The Nigerian Electricity Regulatory Commission (NERC) has again indicated its posture on a "fit and proper" management takeover of successor companies created out of the Power Holding Company of Nigeria (PHCN) by various preferred bidders in the yet to be concluded privatisation programme.
NERC in a guideline it released to determine fit and proper entities and persons engaging in electricity undertaking in the Nigerian Electricity Supply Industry (NESI) stated its intention to ensure that every operator in the NESI has the requisite financial and technical capability to deliver on its license obligations.
The guideline, which was obtained by THISDAY in Abuja has been approved by the board of the Commission and will be presented this week to operators in the NESI for adoption and immediate operation in line with the Electric Power Sector Reform Act (EPSR) Act, 2005 which also requires utilities that have strong technical and financial capabilities to efficiently and effectively generate, distribute and transmit electricity to end-users in Nigeria.
Accordingly, contents of the guideline stipulates that both individuals and corporate entities engaging in the business of power within the NESI would have to meet up with certain far-reaching requirements that cuts across financial, technical and managerial competence.

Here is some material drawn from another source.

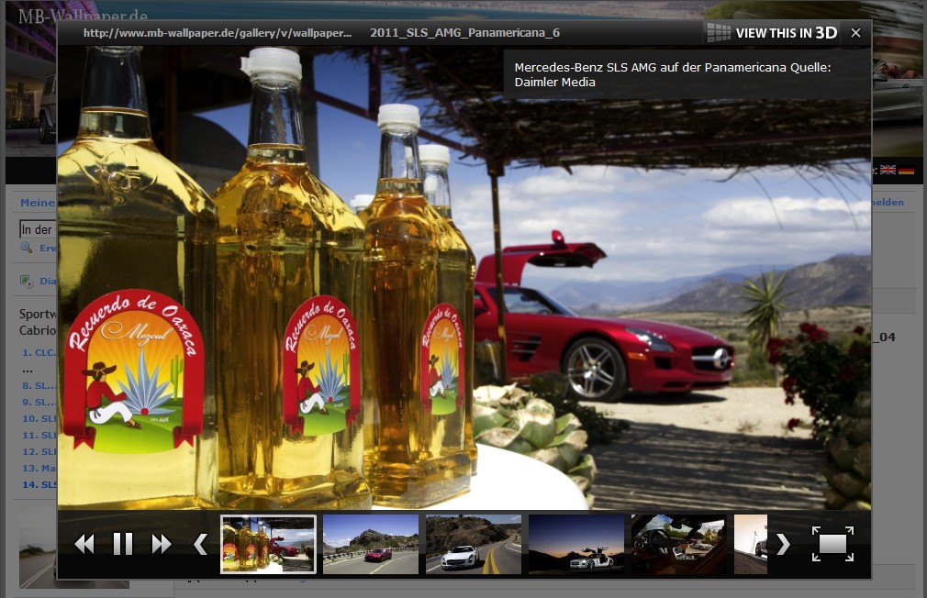Image resolution: width=927 pixels, height=598 pixels.
Task: Select the dusk gullwing car thumbnail
Action: [x=576, y=544]
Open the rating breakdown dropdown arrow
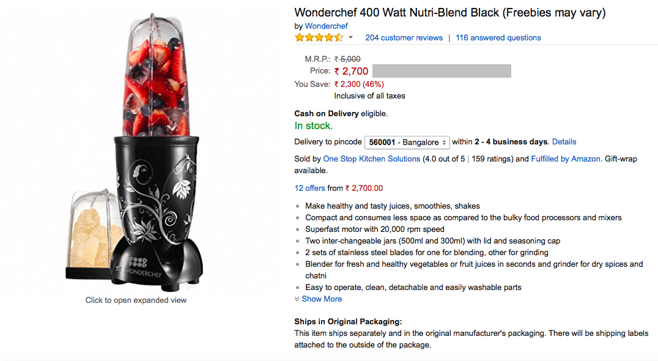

Parts of the guideline however read inter alia: "The following are the required competencies for corporate entities desirous of engaging in electricity business and individuals holding key management positions. Technical capacity:Corporate Experience: (for example, size of plant operated, loss of load probability undertaken, customer base, Aggregate Technical Commercial & Collection (ATC&C) loss reduction, etc.) and must have a comprehensive and realistic long-term Investment plan.
Financial capacity:sources of funding, share capital contribution, foreign or local must be verifiable, free from encumbrances and not of illicit sources. Applicant must show capability to raise required funds to finance project, financing plan must be realistic and consistent with expansion/investment plans and return on equity and liquidity which existing corporate applicants must demonstrate positive return on equity and favourable liquidity ratios."

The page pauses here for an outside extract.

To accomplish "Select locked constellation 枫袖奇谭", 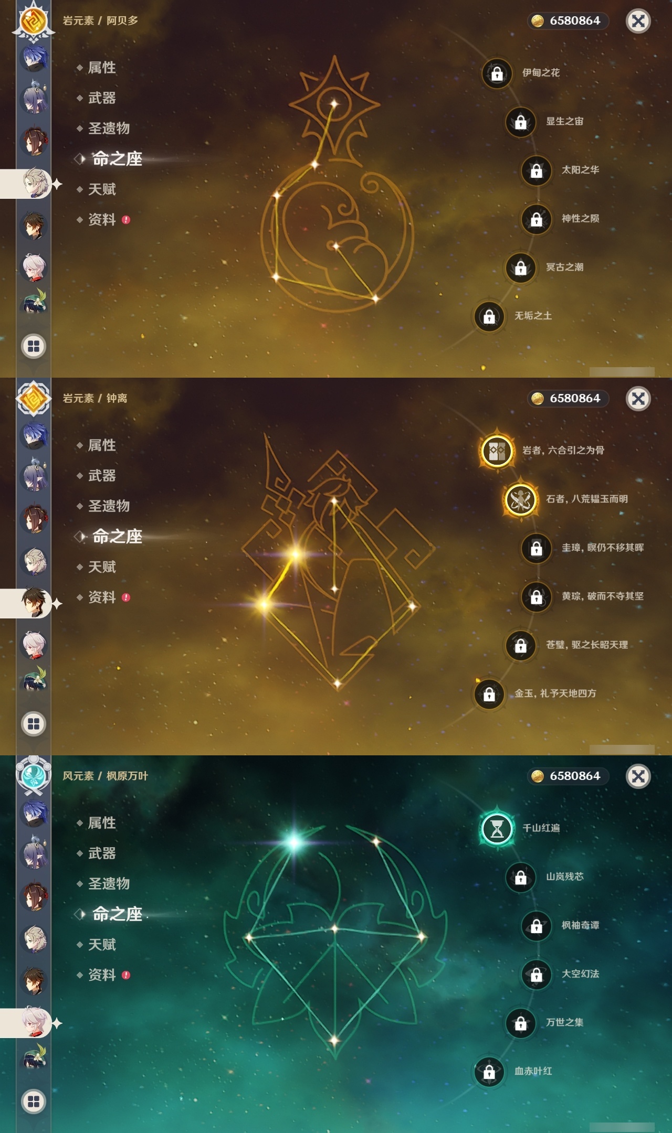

On legal and regulatory, it stated thus: "Entity must provide the certificate of incorporation along with Memorandum and Articles of Association showing that the entity is incorporated to undertake electricity business, must provide a list of all its affiliates being companies in which it holds 10 percent shares and above and must not have any history of significant regulatory non-compliance."

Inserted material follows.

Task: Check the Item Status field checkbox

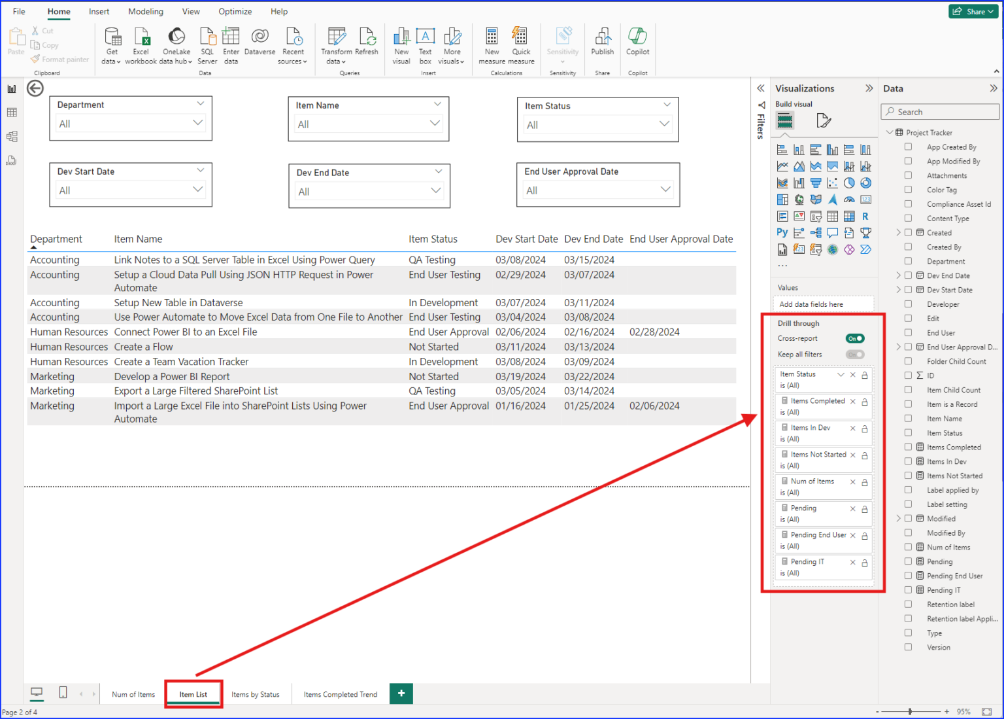Action: click(909, 432)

The guidelines also requested applicants to show evidence of Technical Services Agreement (TSA), Share Purchase Agreement (SPA) and Letters of Intent as a way to establish sustainability of its business while harping on enduring corporate governance practice.
"Affiliates must not be engaged in other aspects of electricity undertakings except the one for which it was issued a license unless otherwise approved by the Commission.
Executive board members shall have a minimum tenure of five years renewable for another term of five years only, non-executive board members shall not be restricted to a definite number of years, minimum number of board members shall be five out of which one shall be an independent director, executive directors shall meet minimum qualification indicated in Schedules 1 and 2 while non-executive directors must either have a minimum qualification of a university degree in any discipline and five years relevant experience.
Directors shall undergo annual training relevant to their duties as directors and to the sectors in which their companies are licensed. NERC will require licensees to submit training plan for directors," it further stated.